New 'Saved by the Bell' Pushes Woke Gender Agenda

December 7th, 2020 7:00 AM

On Nov. 25, NBC's Peacock network premiered its new reboot of the popular 1990s sitcom Saved by the Bell. Rebooting old favorites has become a trend in Hollywood, with writers increasingly relying on famous brands from decades ago and updating them with more diverse casts and woke themes. This has included remakes of sitcoms like Charmed, books series like The Babysitter's Club and kids' cartoons like She-Ra.

Usually, the reboots are unoriginal in their re-imagining and just "make it new" by throwing in contemporary left-wing obsessions with LGBTQIA (particularly trans), race, and radical feminism. The new Saved by the Bell, set at fictional Bayside High, is no exception to this rule.

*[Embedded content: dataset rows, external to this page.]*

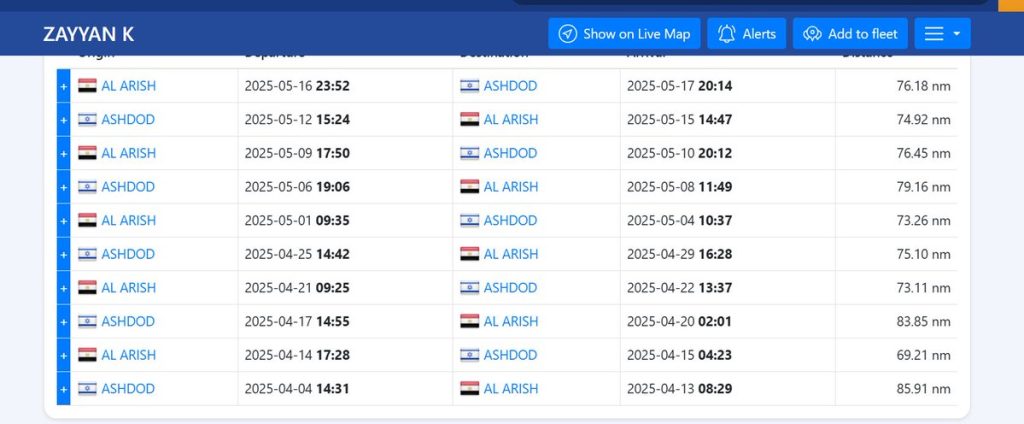The height and width of the screenshot is (424, 1024).
Task: Open the Alerts bell button
Action: [747, 34]
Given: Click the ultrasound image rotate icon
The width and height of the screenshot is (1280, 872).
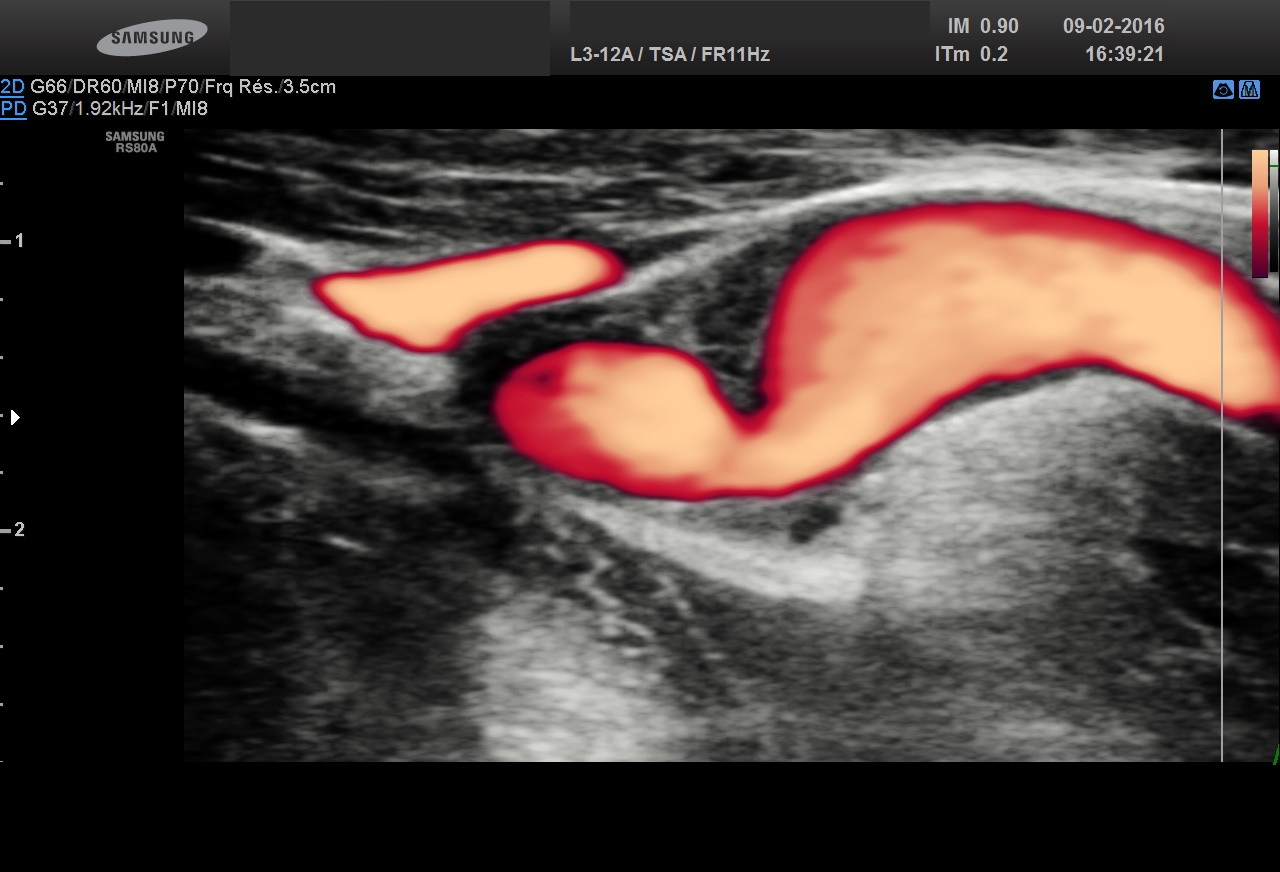Looking at the screenshot, I should (1222, 90).
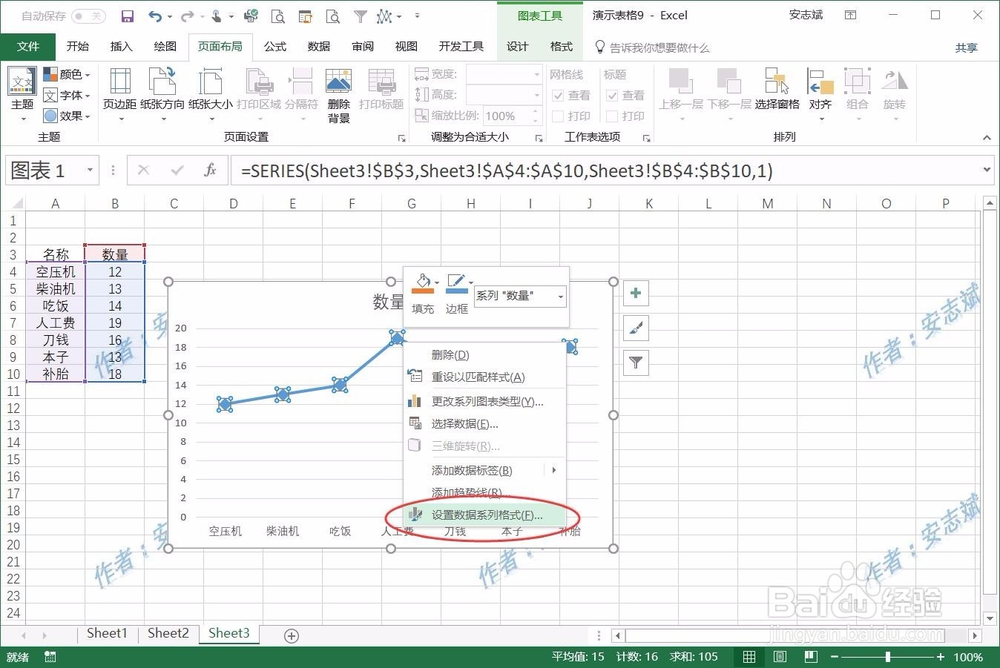Enable the headings Print (打印) checkbox
Viewport: 1000px width, 668px height.
coord(613,116)
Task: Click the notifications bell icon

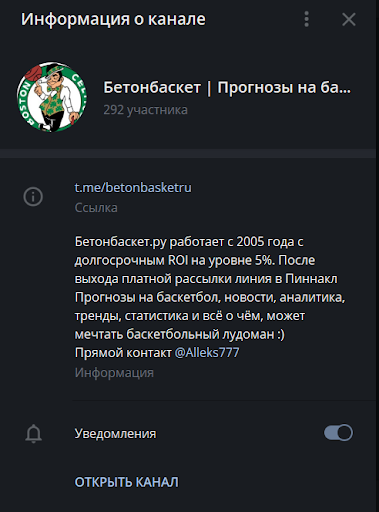Action: [x=34, y=433]
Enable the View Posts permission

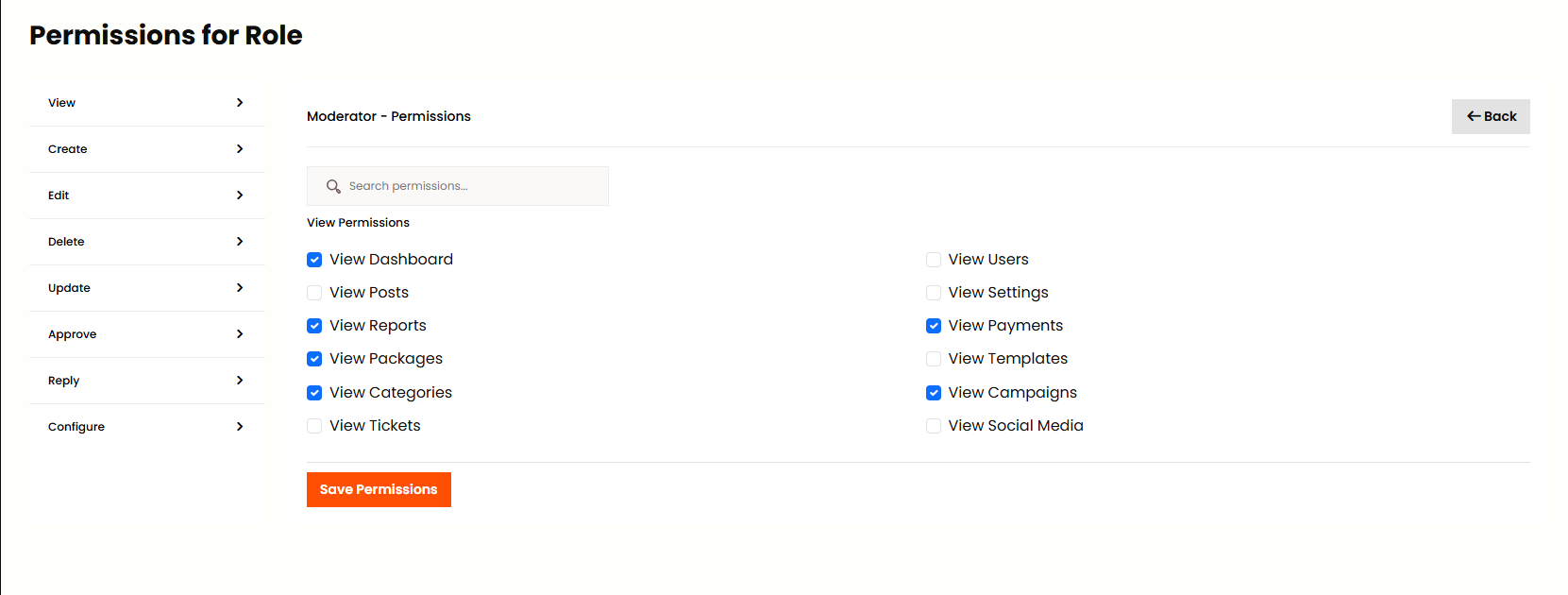pyautogui.click(x=313, y=293)
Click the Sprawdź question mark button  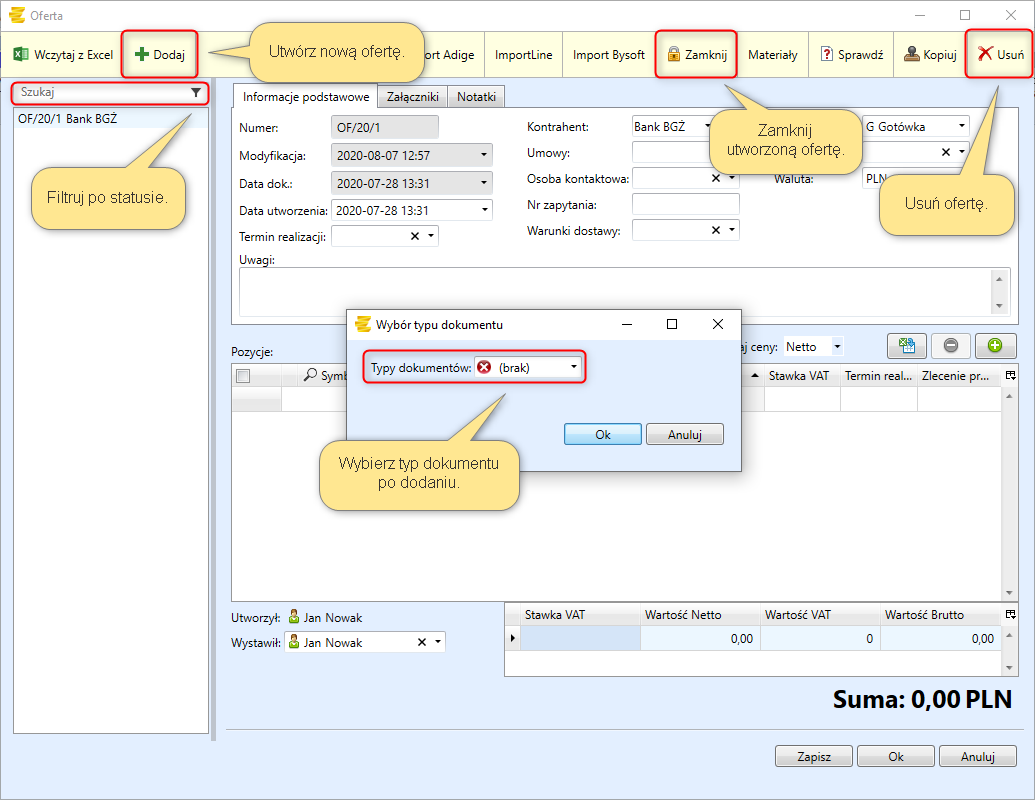[852, 55]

Original cast members Mario Lopez and Elizabeth Berkley return in their roles as A.C. Slater and Jessie Spano. Slater is now the football coach and Jessie is a school counselor. Mark Paul Gosselaar and Tiffany Thiessen, who played Zack and Kelly in the original, also return for a few select episodes. They are now the governor and first lady of California. 

As governor of California, Zack cut funding to lower-income schools in California and sent the low-income students to high-income schools like Bayside. Minority students from a low-income school named Douglas High join the wealthy, entirely white students at Bayside to teach them all a thing or two about privilege.

Of course, each episode takes digs at white characters for the color of their skin. In the second episode, there is even a clueless Bayside mom whose name is literally "Joyce Whitelady." She is patronizing to the minority students and hands them a welcome gift bag with a pregnancy test in it.

In a later episode, the school principal erroneously thinks 30 misplaced iPads were stolen. Former Douglas student Aisha confronts fellow former Douglas student, Devante, about stealing them. She thinks he stole the iPads because he used to steal stuff at Douglas. Instead of just telling her he did not do it, he accuses her of wanting to look good in front of her "little white friends." Oddly, nobody seems bothered that he never faced any consequences for stealing at Douglas. Throughout the series, the minority students from Douglas are always educating and enlightening their clueless and often dumb, white Bayside friends.

Aisha becomes the star quarterback on the Bayside football team. When Coach Slater is worried about making her the starting quarterback, Jessie tells him, "A woman can do anything a man can." Actually, male athletes after puberty have greater muscle mass and strength than females. Conversely, men do not have the female superpower of carrying a baby in the womb and giving birth. We are different. That is okay. Women do not need to prove anything by trying to compete physically with men.

Propagandizing women to think they are the same as men and should compete with other men in sports leads to disappointment. The recent farcical kick by Vanderbilt's Sarah Fuller is a textbook example of this. Yet the viewer is supposed to pretend that Aisha is the best quarterback Coach Slater has ever had. This is almost as bad as the trans agenda pretending that biological males competing with females in sports is "progress."

Speaking of which: unsurprisingly, Saved by the Bell has a trans character. The Disney star Josie Totah, previously from Mindy Kaling's comedy Champions, announced in 2018 that he was a male-to-female transgender. He plays transgender student Lexi, the most popular "girl" in the school. Lexi has a crush on the straight male football player, Jamie. Lexi and Jamie reveal their attraction for each other and kiss at the end of the series. The viewer is supposed to pretend this is a male-female kiss. Actually, it is a homosexual relationship between two biological males, one of whom is taking hormones, dressing up in girl's clothes and "acting" female. Lexie will never have the chromosomes or biological parts of a woman no matter what surgeons do. It is an insult to biological woman to pretend otherwise.

When the series is not insulting girls with the trans agenda, it is emasculating boys. The male football players put on a "feelings helmet" whenever they are struggling with emotions and cry it out. When two boys are fighting over a girl, Coach Slater tells them that is "toxic masculinity."

The whole series, rather than trying to recapture what made the 1990s version popular decades ago, uses nostalgia from the original to push contemporary radical left-wing agendas. Nothing can save this new Saved by the Bell.